Según el Informe Anual de Estadísticas de Seguridad Social, presentado el mes de abril, el año pasado se produjeron 180.036 accidentes laborales, de los cuales 414 fueron fatales. En términos numéricos, eso significa que en 2015 hubo ocho muertes a la semana por este tipo de incidentes.
Si bien las empresas han tomado cartas en el asunto, estableciendo planes y procedimientos de prevención de riesgos que son trasmitidos a sus trabajadores a través de talleres, capacitaciones y explicativos impresos, el riego de sufrir un accidente siempre está presente, especialmente en aquellas labores asociadas al mundo de la construcción y obras. Ante una situación como esa, el impacto puede ser muy fuerte para las familias, en especial cuando fallece un ser querido.

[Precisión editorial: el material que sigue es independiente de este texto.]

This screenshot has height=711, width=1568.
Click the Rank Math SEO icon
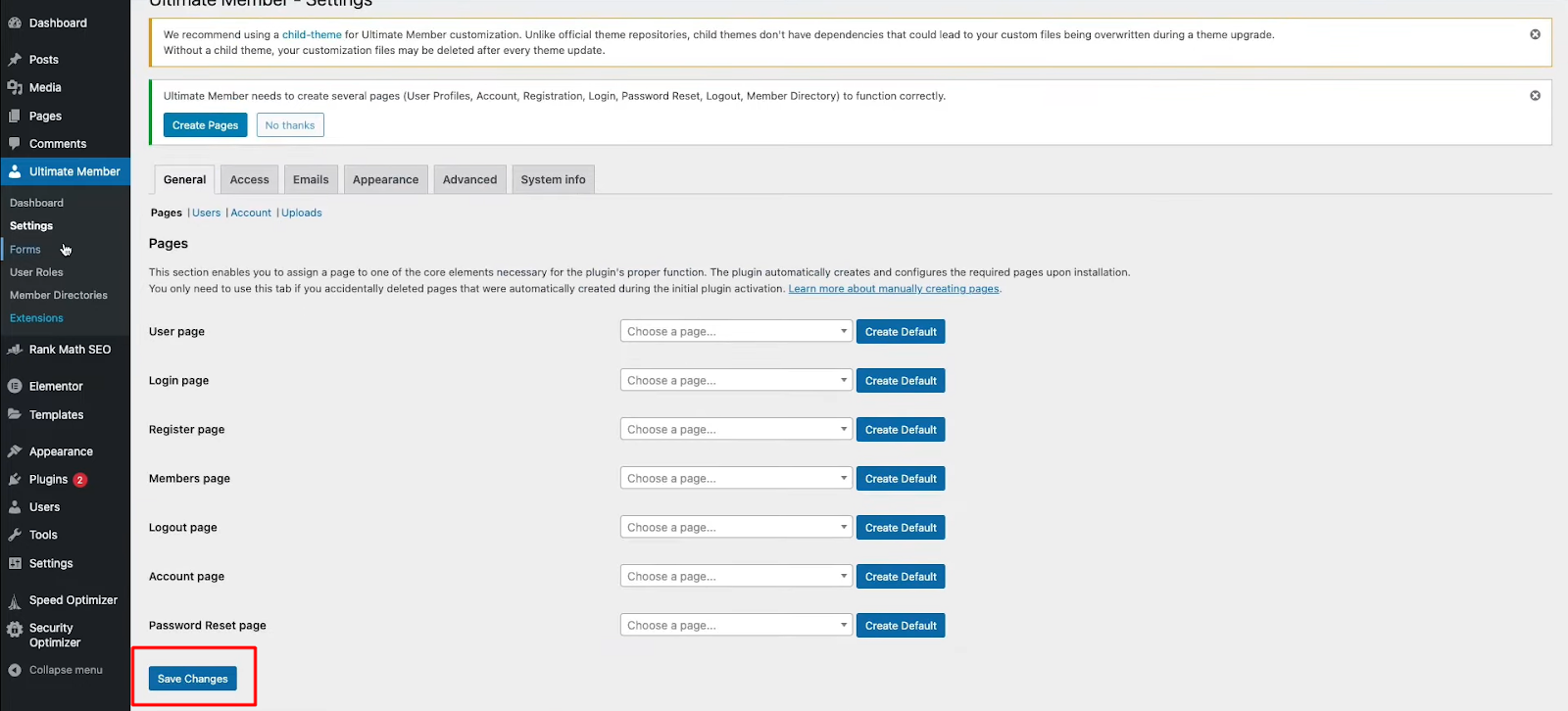pyautogui.click(x=15, y=350)
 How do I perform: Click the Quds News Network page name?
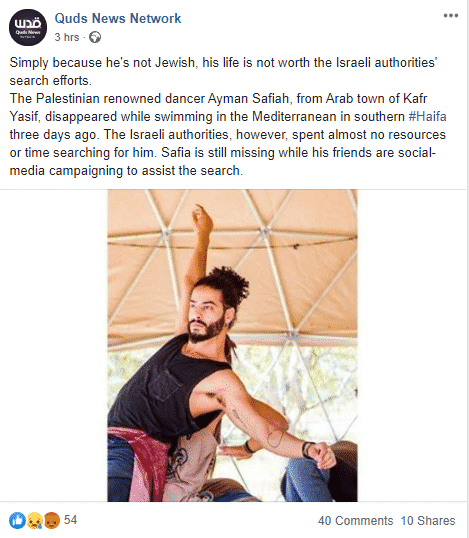click(x=118, y=19)
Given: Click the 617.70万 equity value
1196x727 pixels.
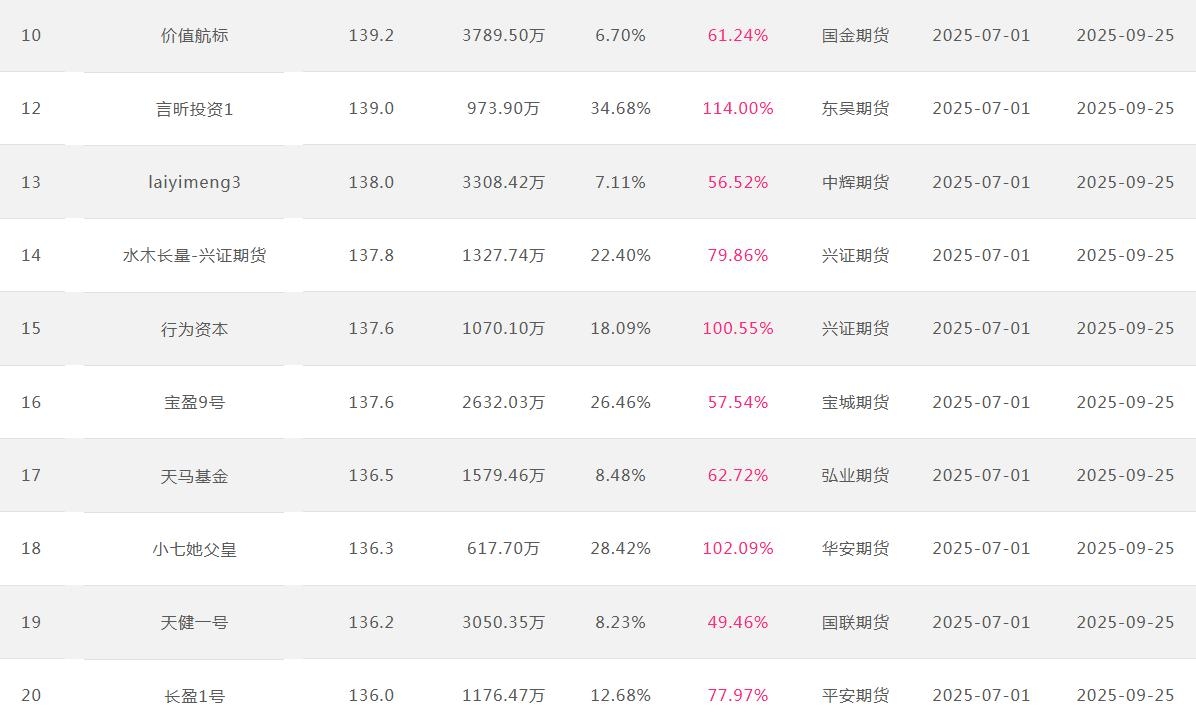Looking at the screenshot, I should [x=503, y=548].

Es en ese escenario que un proyecto universitario en conjunto con la Mutual de Seguridad de Concepción ejecutan desde el año 2011 un trabajo dirigido a personas en situación de discapacidad debido a accidentes laborales, y a viudos y viudas de personas fallecidas en esas circunstancias. El inicio de la alianza se asocia a la creación del Área Psicosocial, y de la implementación del programa “Calidad de Vida”, de la Mutual de Seguridad.
Se trata de una iniciativa encabezada por la carrera de Trabajo Social de la Universidad San Sebastián en su sede Concepción.